▶ [WHAT NEEDS TO BE DONE]:
Rewrite the lines from the one that has "This screenshot has height=819, width=1272." through the one that has "(x=304, y=224)", requests included, and shift every coordinate in the answers up by 116. Leave all other lines out.

▶ [SUPPLIED INFORMATION]:
§ §

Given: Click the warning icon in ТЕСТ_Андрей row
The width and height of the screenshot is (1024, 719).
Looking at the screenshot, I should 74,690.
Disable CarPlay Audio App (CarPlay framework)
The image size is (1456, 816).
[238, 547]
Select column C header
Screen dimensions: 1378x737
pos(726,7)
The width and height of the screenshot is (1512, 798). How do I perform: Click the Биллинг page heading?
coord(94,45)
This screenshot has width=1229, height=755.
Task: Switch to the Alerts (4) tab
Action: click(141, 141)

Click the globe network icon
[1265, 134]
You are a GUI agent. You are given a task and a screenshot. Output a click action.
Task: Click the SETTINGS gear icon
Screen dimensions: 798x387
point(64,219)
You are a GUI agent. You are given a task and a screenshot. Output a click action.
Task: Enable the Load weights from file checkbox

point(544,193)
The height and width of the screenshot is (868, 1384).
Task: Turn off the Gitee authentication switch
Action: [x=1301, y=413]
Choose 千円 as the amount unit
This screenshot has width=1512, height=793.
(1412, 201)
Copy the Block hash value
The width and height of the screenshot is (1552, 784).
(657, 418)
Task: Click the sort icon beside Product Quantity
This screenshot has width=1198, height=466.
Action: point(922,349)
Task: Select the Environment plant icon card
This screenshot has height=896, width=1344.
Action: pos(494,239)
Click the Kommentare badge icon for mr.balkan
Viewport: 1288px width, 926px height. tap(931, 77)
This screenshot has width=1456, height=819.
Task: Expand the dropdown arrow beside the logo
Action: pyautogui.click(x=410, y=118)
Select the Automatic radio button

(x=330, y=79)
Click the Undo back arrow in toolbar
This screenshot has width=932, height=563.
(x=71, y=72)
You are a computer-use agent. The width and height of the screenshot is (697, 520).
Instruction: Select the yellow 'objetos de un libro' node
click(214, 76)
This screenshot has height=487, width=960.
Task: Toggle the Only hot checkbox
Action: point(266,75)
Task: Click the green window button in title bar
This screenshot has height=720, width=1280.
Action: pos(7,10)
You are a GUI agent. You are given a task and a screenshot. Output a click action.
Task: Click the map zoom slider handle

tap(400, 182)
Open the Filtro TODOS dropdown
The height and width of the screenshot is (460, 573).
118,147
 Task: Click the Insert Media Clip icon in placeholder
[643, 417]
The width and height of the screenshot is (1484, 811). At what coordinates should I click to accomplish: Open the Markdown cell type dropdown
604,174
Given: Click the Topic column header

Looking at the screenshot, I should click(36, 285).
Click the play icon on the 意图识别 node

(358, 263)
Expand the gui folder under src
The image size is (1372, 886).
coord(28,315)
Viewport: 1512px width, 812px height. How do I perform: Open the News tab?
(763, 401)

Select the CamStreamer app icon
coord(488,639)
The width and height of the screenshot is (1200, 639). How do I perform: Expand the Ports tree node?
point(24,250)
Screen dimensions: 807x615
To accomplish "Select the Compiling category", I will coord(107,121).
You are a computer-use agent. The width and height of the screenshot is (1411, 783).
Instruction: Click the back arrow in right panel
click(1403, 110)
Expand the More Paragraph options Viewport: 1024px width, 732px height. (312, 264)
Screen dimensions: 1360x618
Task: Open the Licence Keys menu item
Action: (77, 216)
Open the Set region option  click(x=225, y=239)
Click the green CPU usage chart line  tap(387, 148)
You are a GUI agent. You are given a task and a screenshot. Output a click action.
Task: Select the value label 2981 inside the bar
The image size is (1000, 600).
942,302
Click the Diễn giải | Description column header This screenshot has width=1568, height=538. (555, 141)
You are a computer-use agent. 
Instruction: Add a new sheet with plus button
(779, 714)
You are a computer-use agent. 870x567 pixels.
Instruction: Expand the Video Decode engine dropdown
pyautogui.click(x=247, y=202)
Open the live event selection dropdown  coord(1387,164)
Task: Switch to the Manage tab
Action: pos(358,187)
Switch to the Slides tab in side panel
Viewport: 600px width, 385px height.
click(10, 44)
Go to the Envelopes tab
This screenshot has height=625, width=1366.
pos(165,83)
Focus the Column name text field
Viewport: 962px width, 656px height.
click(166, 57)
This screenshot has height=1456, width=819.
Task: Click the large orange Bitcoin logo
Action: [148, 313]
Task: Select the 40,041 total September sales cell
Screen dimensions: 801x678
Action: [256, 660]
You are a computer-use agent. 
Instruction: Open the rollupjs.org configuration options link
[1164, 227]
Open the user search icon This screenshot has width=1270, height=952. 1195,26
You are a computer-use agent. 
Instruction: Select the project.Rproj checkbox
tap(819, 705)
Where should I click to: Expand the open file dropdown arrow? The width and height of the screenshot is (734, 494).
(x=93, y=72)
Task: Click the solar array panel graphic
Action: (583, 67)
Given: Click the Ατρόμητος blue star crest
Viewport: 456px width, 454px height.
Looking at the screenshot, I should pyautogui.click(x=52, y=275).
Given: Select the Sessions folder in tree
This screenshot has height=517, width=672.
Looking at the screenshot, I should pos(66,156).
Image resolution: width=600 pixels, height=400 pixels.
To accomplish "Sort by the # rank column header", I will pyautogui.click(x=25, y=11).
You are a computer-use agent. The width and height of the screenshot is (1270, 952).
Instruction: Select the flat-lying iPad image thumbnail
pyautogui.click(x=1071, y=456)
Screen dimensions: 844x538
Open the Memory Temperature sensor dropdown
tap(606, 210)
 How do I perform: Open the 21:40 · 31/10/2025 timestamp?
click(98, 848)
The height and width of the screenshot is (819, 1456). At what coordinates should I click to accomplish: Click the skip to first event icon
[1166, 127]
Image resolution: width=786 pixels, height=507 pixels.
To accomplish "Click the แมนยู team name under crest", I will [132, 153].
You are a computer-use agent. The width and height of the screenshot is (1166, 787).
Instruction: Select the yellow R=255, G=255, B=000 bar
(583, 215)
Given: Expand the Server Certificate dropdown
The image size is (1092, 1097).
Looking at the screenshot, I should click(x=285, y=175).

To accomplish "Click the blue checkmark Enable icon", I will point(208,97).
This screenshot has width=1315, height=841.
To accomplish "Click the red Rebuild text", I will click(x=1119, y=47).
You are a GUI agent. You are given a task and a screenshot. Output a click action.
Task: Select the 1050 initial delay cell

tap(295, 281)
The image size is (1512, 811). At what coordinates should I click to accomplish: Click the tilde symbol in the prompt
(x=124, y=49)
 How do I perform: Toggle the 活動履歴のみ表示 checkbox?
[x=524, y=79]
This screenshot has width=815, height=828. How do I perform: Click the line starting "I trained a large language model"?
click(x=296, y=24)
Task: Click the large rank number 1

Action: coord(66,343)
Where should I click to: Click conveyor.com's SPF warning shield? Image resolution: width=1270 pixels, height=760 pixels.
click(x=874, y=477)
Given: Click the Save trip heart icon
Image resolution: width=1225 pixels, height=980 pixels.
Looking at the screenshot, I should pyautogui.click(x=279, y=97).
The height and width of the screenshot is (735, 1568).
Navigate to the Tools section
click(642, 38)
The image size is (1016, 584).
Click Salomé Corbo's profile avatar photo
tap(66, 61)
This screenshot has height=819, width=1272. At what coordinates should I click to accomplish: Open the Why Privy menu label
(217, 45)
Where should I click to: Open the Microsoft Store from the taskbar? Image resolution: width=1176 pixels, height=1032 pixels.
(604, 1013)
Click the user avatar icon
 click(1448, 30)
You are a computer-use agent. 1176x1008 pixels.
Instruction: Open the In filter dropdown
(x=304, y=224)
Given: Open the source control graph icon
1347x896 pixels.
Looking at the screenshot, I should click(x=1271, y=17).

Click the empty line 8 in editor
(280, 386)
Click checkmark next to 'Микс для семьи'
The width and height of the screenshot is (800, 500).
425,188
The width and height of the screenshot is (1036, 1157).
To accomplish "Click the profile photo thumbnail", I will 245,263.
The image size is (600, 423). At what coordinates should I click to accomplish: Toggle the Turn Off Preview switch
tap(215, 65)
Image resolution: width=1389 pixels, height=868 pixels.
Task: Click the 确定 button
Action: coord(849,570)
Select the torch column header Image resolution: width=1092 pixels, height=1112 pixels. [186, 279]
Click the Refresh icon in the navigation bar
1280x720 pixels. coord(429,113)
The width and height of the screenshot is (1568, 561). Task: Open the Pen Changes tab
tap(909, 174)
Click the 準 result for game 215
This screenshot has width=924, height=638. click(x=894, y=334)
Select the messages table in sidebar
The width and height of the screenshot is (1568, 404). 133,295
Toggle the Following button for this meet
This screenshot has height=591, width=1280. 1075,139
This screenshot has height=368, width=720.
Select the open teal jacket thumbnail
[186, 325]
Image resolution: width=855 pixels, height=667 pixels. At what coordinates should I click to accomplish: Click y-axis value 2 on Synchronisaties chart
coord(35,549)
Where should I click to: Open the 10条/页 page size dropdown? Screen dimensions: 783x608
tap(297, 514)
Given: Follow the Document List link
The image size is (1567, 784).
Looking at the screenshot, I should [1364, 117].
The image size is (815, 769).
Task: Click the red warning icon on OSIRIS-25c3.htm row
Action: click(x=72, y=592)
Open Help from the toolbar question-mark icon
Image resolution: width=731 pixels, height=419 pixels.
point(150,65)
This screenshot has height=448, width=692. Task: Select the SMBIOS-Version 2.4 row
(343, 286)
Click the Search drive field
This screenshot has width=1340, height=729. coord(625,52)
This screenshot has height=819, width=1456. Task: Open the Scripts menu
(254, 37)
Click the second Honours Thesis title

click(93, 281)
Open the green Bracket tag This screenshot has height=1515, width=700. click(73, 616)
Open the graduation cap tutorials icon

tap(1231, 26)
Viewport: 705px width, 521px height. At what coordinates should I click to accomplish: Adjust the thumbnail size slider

§ §

▶ [RESULT FOR THIS EXERCISE]:
This screenshot has height=819, width=1272. At what coordinates should I click to accomplish: Open the Why Privy menu label
(333, 161)
Where should I click to: Open the Microsoft Store from the taskbar? Image resolution: width=1176 pixels, height=1032 pixels.
(720, 1129)
Click the user avatar icon
 click(1564, 146)
You are a computer-use agent. 1176x1008 pixels.
Instruction: Open the In filter dropdown
(x=420, y=340)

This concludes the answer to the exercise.